--- EXERCISE DETAILS ---
The entries below need to be transcribed verbatim.

--- RECORDS PROVIDED ---
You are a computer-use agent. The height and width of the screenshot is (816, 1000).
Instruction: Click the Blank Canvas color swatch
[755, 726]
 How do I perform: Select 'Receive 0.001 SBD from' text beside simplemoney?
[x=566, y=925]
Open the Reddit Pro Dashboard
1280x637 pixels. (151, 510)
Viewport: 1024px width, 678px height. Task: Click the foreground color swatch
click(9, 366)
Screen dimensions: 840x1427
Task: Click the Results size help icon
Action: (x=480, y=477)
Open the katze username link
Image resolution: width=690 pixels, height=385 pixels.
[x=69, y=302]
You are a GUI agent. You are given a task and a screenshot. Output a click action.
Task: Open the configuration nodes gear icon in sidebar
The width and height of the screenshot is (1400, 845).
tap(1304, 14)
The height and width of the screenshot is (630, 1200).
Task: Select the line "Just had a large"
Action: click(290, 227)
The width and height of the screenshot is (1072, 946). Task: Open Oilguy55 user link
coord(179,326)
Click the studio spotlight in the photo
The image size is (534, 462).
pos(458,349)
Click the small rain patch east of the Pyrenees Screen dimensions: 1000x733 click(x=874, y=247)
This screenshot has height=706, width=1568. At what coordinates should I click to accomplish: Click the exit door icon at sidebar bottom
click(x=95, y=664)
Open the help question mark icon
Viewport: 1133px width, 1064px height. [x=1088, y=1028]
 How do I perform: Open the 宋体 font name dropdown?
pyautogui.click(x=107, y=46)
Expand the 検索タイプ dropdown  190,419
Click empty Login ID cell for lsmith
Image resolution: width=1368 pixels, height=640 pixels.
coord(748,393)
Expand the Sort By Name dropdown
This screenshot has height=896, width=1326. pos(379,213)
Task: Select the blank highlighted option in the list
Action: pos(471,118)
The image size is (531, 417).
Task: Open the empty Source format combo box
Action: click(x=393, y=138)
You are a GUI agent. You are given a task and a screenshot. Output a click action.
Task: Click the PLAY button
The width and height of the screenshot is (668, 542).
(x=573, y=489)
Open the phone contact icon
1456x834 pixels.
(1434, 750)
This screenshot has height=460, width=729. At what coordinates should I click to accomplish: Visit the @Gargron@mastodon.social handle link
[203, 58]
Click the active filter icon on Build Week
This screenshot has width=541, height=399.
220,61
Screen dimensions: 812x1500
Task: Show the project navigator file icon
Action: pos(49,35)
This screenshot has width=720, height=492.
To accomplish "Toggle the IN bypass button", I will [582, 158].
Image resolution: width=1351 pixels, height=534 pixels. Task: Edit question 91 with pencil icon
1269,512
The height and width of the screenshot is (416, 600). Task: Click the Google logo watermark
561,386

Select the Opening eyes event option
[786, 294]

--- OUTPUT BELOW ---
You are a computer-use agent. The height and width of the screenshot is (816, 1000).
Instruction: Click the Blank Canvas color swatch
[755, 726]
 How do I perform: Select 'Receive 0.001 SBD from' text beside simplemoney?
[x=566, y=925]
Open the Reddit Pro Dashboard
1280x637 pixels. (151, 510)
Viewport: 1024px width, 678px height. Task: Click the foreground color swatch
click(9, 366)
Screen dimensions: 840x1427
Task: Click the Results size help icon
Action: (x=480, y=477)
Open the katze username link
Image resolution: width=690 pixels, height=385 pixels.
[x=69, y=302]
You are a GUI agent. You are given a task and a screenshot. Output a click action.
Task: Open the configuration nodes gear icon in sidebar
The width and height of the screenshot is (1400, 845).
tap(1304, 14)
The height and width of the screenshot is (630, 1200).
Task: Select the line "Just had a large"
Action: click(290, 227)
The width and height of the screenshot is (1072, 946). Task: Open Oilguy55 user link
coord(179,326)
Click the studio spotlight in the photo
The image size is (534, 462).
pos(458,349)
Click the small rain patch east of the Pyrenees Screen dimensions: 1000x733 click(x=874, y=247)
This screenshot has height=706, width=1568. At what coordinates should I click to accomplish: Click the exit door icon at sidebar bottom
click(x=95, y=664)
Open the help question mark icon
Viewport: 1133px width, 1064px height. [x=1088, y=1028]
 How do I perform: Open the 宋体 font name dropdown?
pyautogui.click(x=107, y=46)
Expand the 検索タイプ dropdown  190,419
Click empty Login ID cell for lsmith
Image resolution: width=1368 pixels, height=640 pixels.
coord(748,393)
Expand the Sort By Name dropdown
This screenshot has height=896, width=1326. pos(379,213)
Task: Select the blank highlighted option in the list
Action: pos(471,118)
The image size is (531, 417).
Task: Open the empty Source format combo box
Action: click(x=393, y=138)
You are a GUI agent. You are given a task and a screenshot. Output a click action.
Task: Click the PLAY button
The width and height of the screenshot is (668, 542).
(x=573, y=489)
Open the phone contact icon
1456x834 pixels.
(1434, 750)
This screenshot has height=460, width=729. At what coordinates should I click to accomplish: Visit the @Gargron@mastodon.social handle link
[203, 58]
Click the active filter icon on Build Week
This screenshot has width=541, height=399.
220,61
Screen dimensions: 812x1500
Task: Show the project navigator file icon
Action: pos(49,35)
This screenshot has width=720, height=492.
To accomplish "Toggle the IN bypass button", I will [582, 158].
Image resolution: width=1351 pixels, height=534 pixels. Task: Edit question 91 with pencil icon
1269,512
The height and width of the screenshot is (416, 600). Task: Click the Google logo watermark
561,386

Select the Opening eyes event option
[786, 294]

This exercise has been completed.